How can one use such a Type annotation? would it be via defalias or TFn?Yes I agree except it's all just wishful thinking, I haven't actually implemented anything powerful enough to manage this kind of annotation. This comment is actually fleshed out a bit more https://github.com/typedclojure/typedclojure/blob/73fee72abafa47c6c0a285bd674f8952e0604bb3/typed/lib.clojure/src/typed/ann/clojure/jvm.clj#L40-L53.
There's even more sketches and ideas here if you're interested https://github.com/typedclojure/typedclojure/blob/main/typed/clj.checker/test/clojure/core/typed/test/conj_experiment.clj
Thanks Ambrose. This is very interesting. I often go through typed.clojure code to fish out missed type aliases or types that went under the radar.
and the sketches for possible directions are very illuminating 🙂
Yeah! The idea of a once-and-for-all type for conj is very attractive. I think Scala can easily do this sort of thing. I've concentrated on other areas.
I haven't really considered how powerful it would be tbh, most of clojure's data types are build on conj.

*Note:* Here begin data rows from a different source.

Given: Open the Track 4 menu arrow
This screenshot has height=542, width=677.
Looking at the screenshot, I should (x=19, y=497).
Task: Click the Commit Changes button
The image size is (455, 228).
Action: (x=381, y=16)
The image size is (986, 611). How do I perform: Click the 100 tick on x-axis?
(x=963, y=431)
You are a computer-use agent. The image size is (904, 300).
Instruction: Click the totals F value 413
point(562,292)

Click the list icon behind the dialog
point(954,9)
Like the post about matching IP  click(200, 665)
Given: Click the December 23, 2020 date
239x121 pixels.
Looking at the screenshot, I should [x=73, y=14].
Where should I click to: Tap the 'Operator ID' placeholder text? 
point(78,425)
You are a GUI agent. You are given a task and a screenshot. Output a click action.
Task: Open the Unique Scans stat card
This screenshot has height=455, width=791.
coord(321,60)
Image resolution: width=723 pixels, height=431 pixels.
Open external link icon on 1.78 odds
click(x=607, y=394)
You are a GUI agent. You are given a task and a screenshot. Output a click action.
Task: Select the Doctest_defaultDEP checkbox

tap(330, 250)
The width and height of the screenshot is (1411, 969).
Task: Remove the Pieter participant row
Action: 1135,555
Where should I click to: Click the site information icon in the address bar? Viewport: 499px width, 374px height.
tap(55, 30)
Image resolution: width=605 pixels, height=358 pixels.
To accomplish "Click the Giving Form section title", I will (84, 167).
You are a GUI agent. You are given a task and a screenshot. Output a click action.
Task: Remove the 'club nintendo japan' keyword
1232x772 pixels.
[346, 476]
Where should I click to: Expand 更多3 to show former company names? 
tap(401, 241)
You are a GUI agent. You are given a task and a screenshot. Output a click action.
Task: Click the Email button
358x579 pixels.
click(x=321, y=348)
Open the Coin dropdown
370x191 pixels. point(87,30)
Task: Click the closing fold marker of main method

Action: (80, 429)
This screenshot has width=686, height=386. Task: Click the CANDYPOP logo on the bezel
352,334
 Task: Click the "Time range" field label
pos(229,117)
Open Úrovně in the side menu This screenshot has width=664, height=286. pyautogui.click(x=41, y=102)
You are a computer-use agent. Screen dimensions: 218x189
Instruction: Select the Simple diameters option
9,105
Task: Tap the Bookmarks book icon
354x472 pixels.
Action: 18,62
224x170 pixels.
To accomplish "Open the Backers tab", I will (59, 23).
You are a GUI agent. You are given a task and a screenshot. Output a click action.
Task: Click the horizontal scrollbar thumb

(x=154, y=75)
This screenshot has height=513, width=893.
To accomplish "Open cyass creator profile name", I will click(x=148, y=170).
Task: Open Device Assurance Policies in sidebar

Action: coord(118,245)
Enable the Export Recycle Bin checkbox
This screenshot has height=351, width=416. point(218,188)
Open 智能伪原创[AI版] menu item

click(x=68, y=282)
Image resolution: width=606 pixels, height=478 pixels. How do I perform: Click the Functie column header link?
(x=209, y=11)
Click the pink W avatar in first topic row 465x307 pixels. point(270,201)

Might it change how we annotate cc/into?
If the experiment succeeds, then the annotation for cc/into would probably change.
I agree that Scala 3 is really capable in type driven development.
maybe:
cc/into
#_
(t/All [x y Conj]
[(t/Coll x :conjable y :Conj Conj) (t/Transducer y x) (t/Seqable y) :-> (Conj x)])Something a bit fishy about it. Maybe someone has already tried to encode the clojure hierarchy in scala. (Oh, should return (Conj x) I think.)
Hmm no still misses that in (into {} (map (fn [[k v]] ...) [{:a 1} [:a 1]]) the transducer will be passed [:a 1] .
Oh wait that's not what happens
typed.dev=> (into {} (map (fn [e] (prn e) e)) [{:a 1} [:a 2]])
{:a 1}
[:a 2]
{:a 2}
It's the return value of the transducer that's interesting not the input. It can return either an entry or a map. Yeah that's missing in the annotation.